OAuth (Open Authorization) is an open standard protocol for secure authorization that allows applications to access a user’s data without exposing their credentials. It enables third-party applications to request limited access to a user’s account on another service.
Key Features:
- Delegated Access: Users can grant apps permission without sharing passwords
- Token-Based Authentication: Uses access tokens instead of credentials
- Scalable & Secure: Ideal for APIs, mobile apps, and cloud services
- Supports Single Sign-On (SSO): Used by platforms like Google, Facebook, GitHub
How it works
OAuth separates authentication and authorization using access tokens. Instead of logging in with a username and password, an application requests permission from the user to access their data on another platform.
Basic OAuth 2.0 Flow
- User Requests Access: A third-party app asks for permission to access user data.
- User Grants Permission: The user authenticates and approves the request.
- Authorization Server Issues Token: A temporary access token is generated.

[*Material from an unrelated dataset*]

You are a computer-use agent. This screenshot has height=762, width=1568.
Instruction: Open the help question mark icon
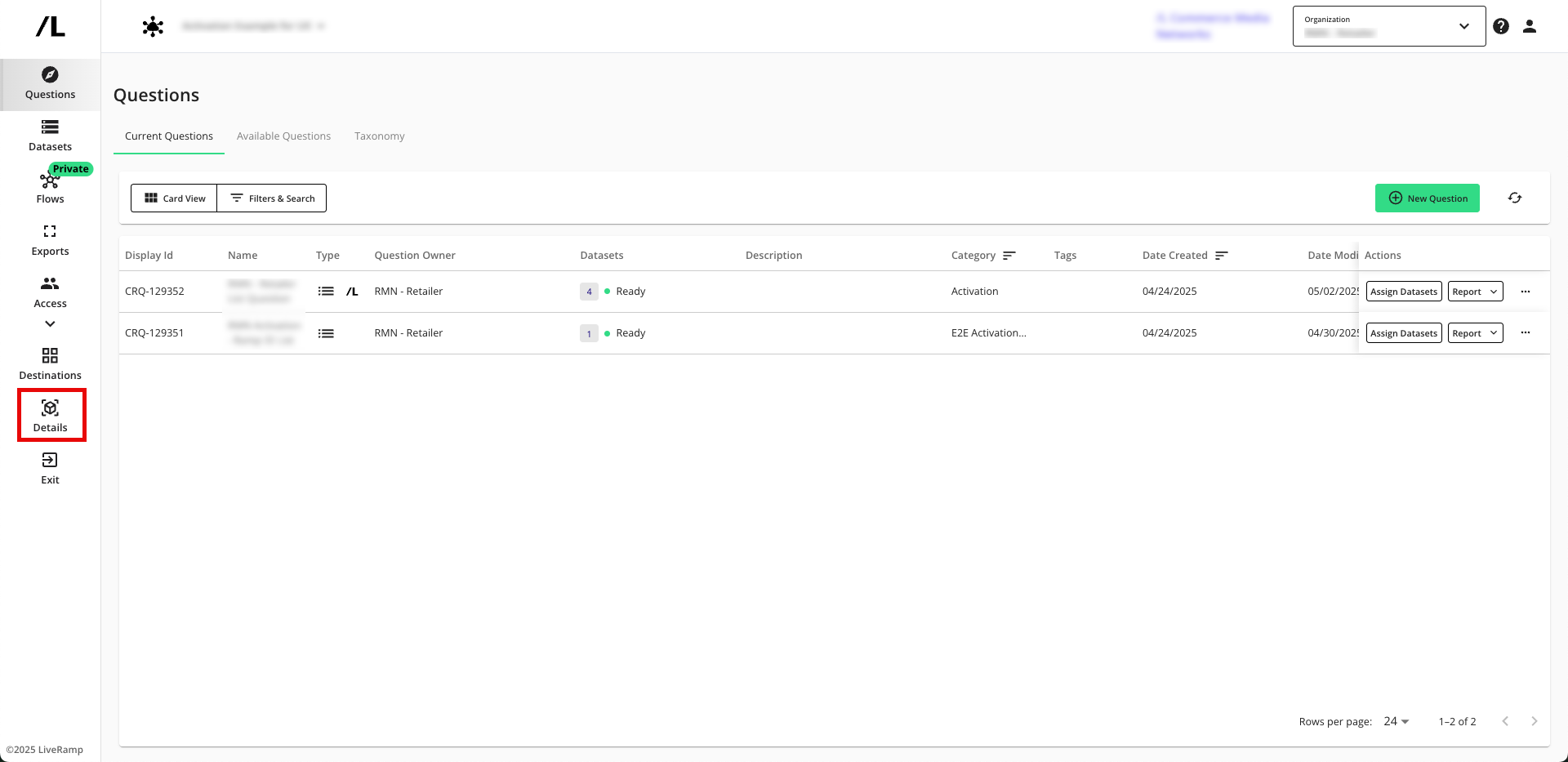click(x=1501, y=26)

- App Uses Token to Access Resources: The app includes the token in API requests.
Key Components
| Component | Description |
|---|---|
| Resource Owner | The user who grants access to their data |
| Client | The third-party app requesting access |
| Authorization Server | Issues access tokens after user approval |
| Resource Server | The API or service hosting the protected data |
| Access Token | A credential used by the client to access protected resources |
| Refresh Token | A long-lived token to request new access tokens without user interaction |
Popular OAuth Providers & Use Cases
| Provider | Use Case |
|---|---|
| Google OAuth | Sign in with Google, Google APIs access |
| Facebook OAuth | Social media login, Facebook Graph API |
| GitHub OAuth | GitHub authentication, developer API access |
| Microsoft Azure AD | Enterprise SSO, Office 365 integration |